The commission approved six tariff revisions related to CAISO’s resource adequacy program (ER18-1). The order allows resources in a local capacity area to provide substitute capacity based on how that capacity is reflected in resource adequacy plans. It also accepted the ISO’s proposal to cap a load-serving entity’s monthly local capacity and system requirements at the same levels.
The order is a follow-up to FERC’s October 2015 acceptance of a CAISO filing regarding updates to its reliability services initiative stakeholder process. The filing included criteria for qualifying capacity values of certain resource adequacy resources, must-offer obligations and other modifications.
In another order, FERC (ER17-1459) addressed modifications it had directed CAISO to make regarding its 2006 Market Redesign and Technology Upgrade (MRTU). CAISO’s latest compliance filing was on April 21, 2017.
FERC considered six directives it had issued, saying “we find that CAISO has either complied with the outstanding directives in the September 2006 MRTU order or has provided information demonstrating circumstances have changed such that further revisions are not necessary.”
In the Northwest-related order, FERC granted Wheatridge Wind Energy’s request to direct Umatilla Electric Cooperative to interconnect with Wheatridge’s proposed 500-MW project and provide it with transmission service to the Bonneville Power Administration balancing area (TX17-1).
The project would serve a collector substation in the service territory of Columbia Basin Electric Cooperative, which had protested Wheatridge’s application, arguing that it must be the exclusive provider of transmission service to the project. Umatilla supported the Wheatridge filing.
New York regulators last week approved the state’s third community choice aggregation (CCA) program, authorizing energy consultant Good Energy to provide five upstate municipalities with bulk purchasing of electricity and natural gas.
The Public Service Commission’s Jan. 18 order allows the new CCA to serve the villages of Fayetteville and Minoa in central New York, along with the village of Coxsackie and the towns of Cairo and New Baltimore near Albany.
Authorized by the PSC in 2015 under Gov.

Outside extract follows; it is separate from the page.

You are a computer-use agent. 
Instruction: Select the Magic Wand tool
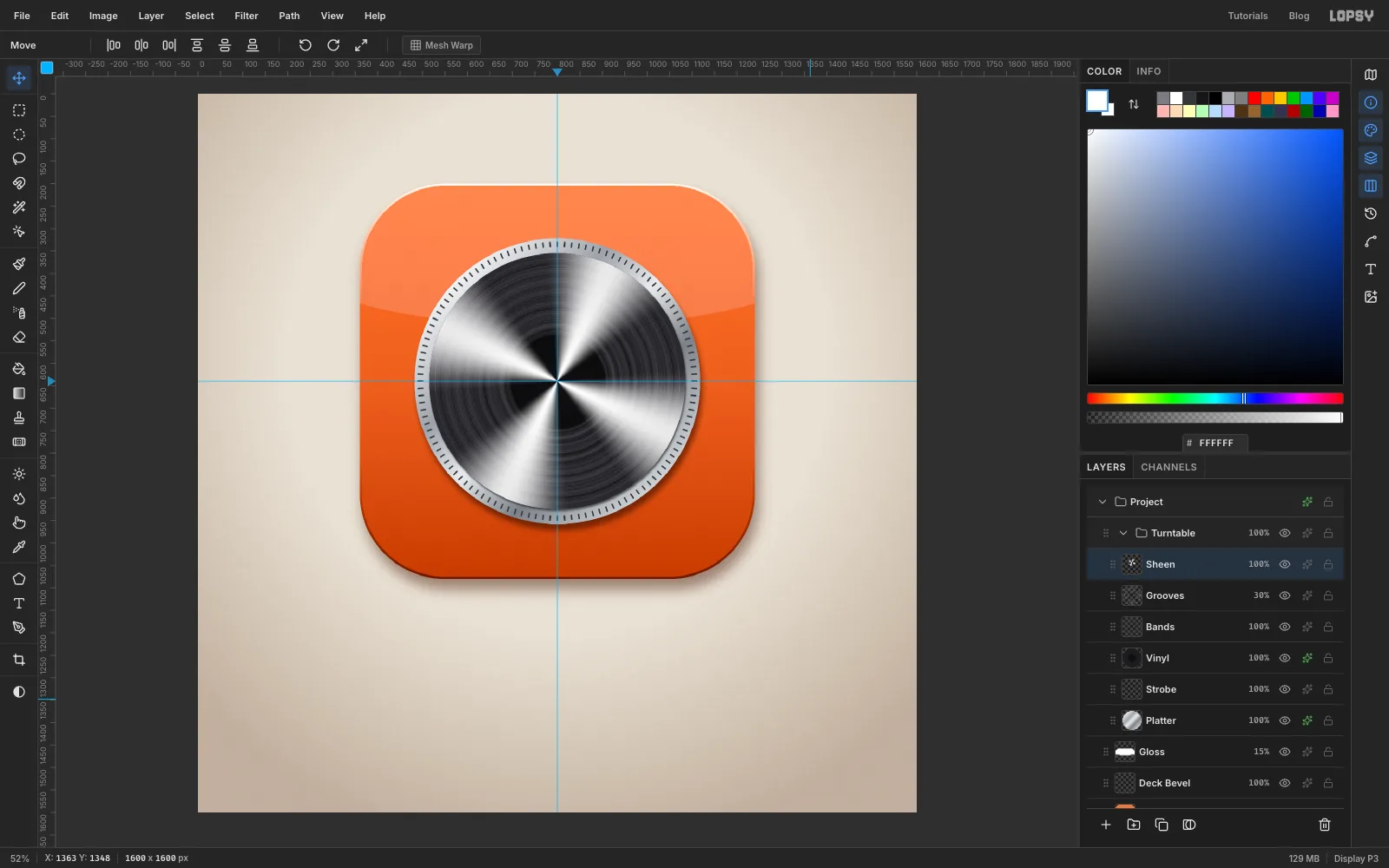(19, 207)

Andrew Cuomo’s Reforming the Energy Vision, CCAs can provide communities with lower energy prices as well as clean energy options, according to the PSC.

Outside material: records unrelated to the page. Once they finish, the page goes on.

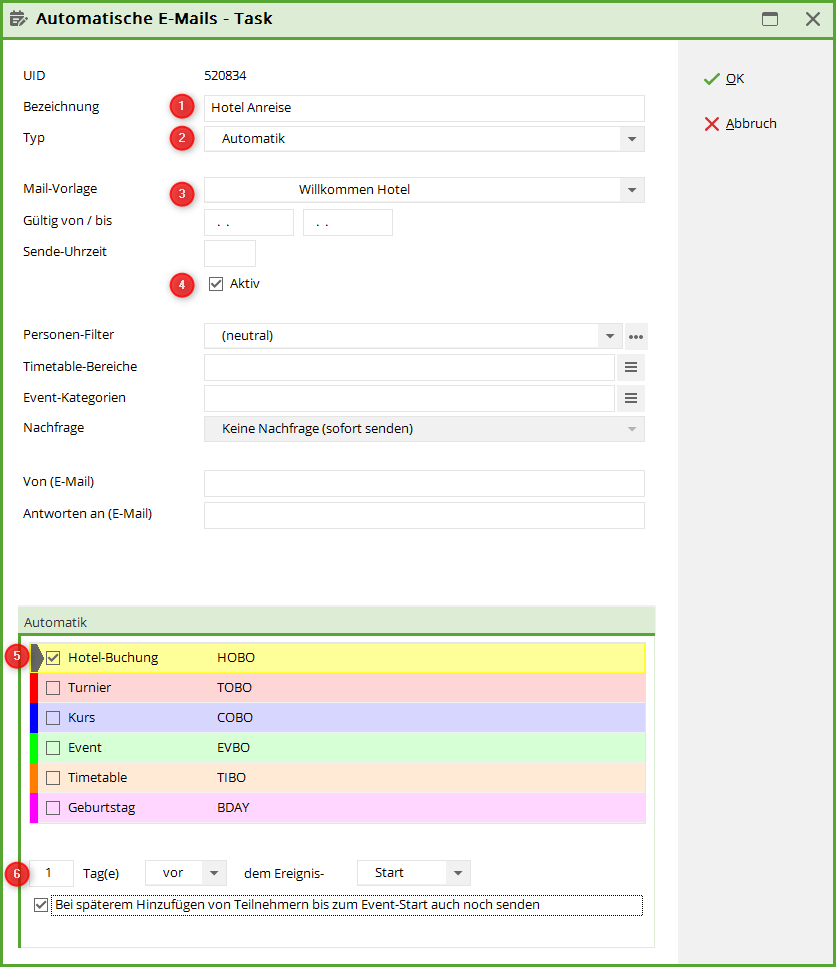
Task: Click the three-dots button beside Personen-Filter
Action: pos(635,336)
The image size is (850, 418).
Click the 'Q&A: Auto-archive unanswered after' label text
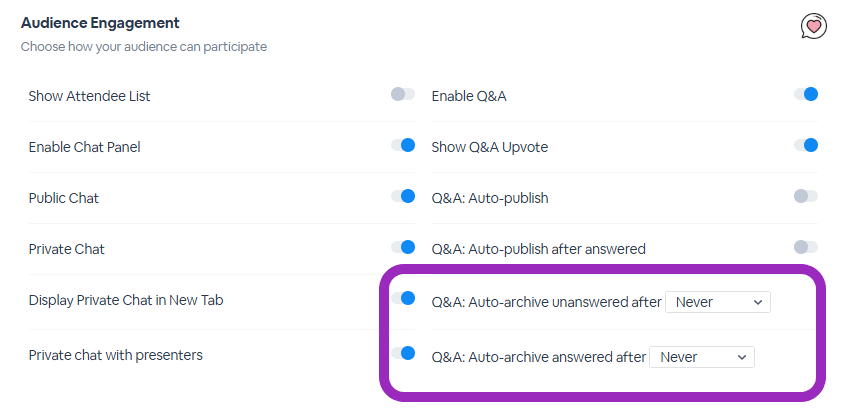546,302
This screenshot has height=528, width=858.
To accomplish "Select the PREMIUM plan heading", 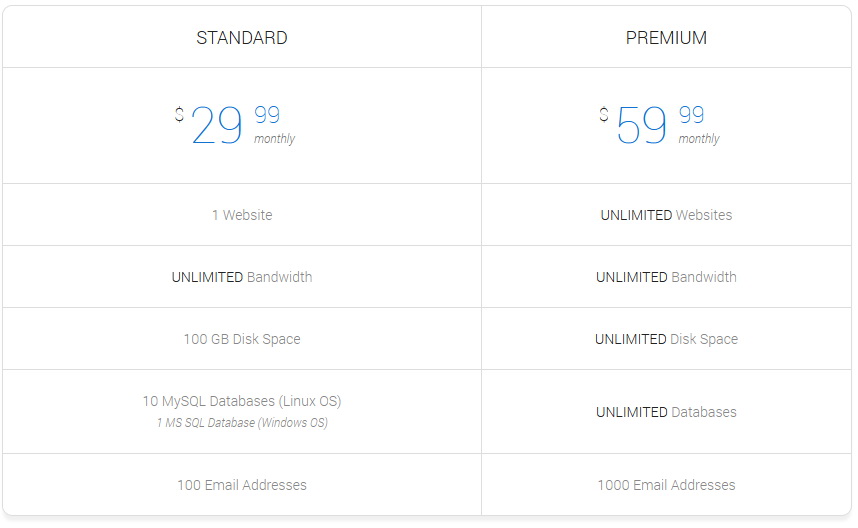I will pos(666,38).
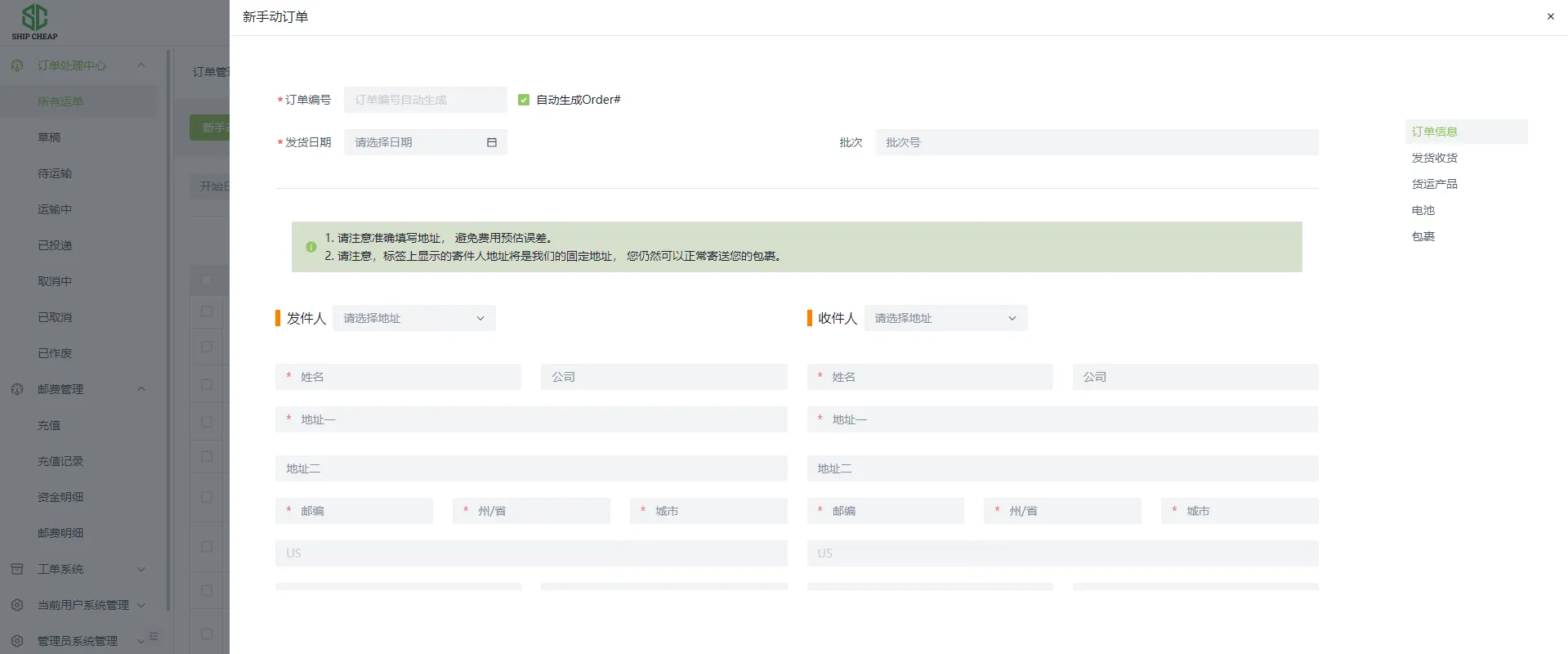Open the 收件人 address dropdown
Viewport: 1568px width, 654px height.
[945, 318]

“Residential and small business customers can reduce their energy bills, take advantage of renewable energy choices and enjoy other money-saving services thanks to the leverage enabled by the bulk purchasing available through these community-based associations,” PSC Chair John B. Rhodes said.
While the five towns represent Good Energy’s first programs in New York, the company has helped create CCAs for more than 60 communities in other states, serving nearly 400,000 households and providing 3.3 billion kWh annually.
The commission previously allowed 20 municipalities in Westchester County to form a CCA (14-M-0224), and last year it approved a CCA by the Municipal Electric and Gas Alliance for several towns in central and upstate New York.
Commissioner Diane Burman supported the measure, but she urged that all stakeholders affected by the decision be heard, especially low-income residents and consumer advocates.
“Out of the seven states that have done community choice aggregation, New York is the only state that has done this outside of the legislative process,” Burman said.
Communities can pass local laws to join or establish a CCA, but they must ensure that residents and small businesses can choose to remain a customer of a utility or energy service company (ESCO). Good Energy will help each of the five communities select an ESCO to manage its CCA, which could begin operating during the second quarter of 2018.
PSC Approves 4th Tranche of VDER
The commission last week also approved implementation of the fourth tranche in its Value of Distributed Energy Resources (VDER) tariff, continuing the transition away from net energy metering (NEM).
“Several transition mechanisms were in that order,” Ted Kelly, assistant counsel for the Department of Public Service, told the commission. “Onsite mass market customers such as rooftop solar continue to receive net metering for all projects built before Jan. 1, 2020. Mass market customers — that’s residential customers as well as small businesses —participating in community-generated distribution projects, community solar for example, receive a market transition credit, or MTC, on top of the value stack.”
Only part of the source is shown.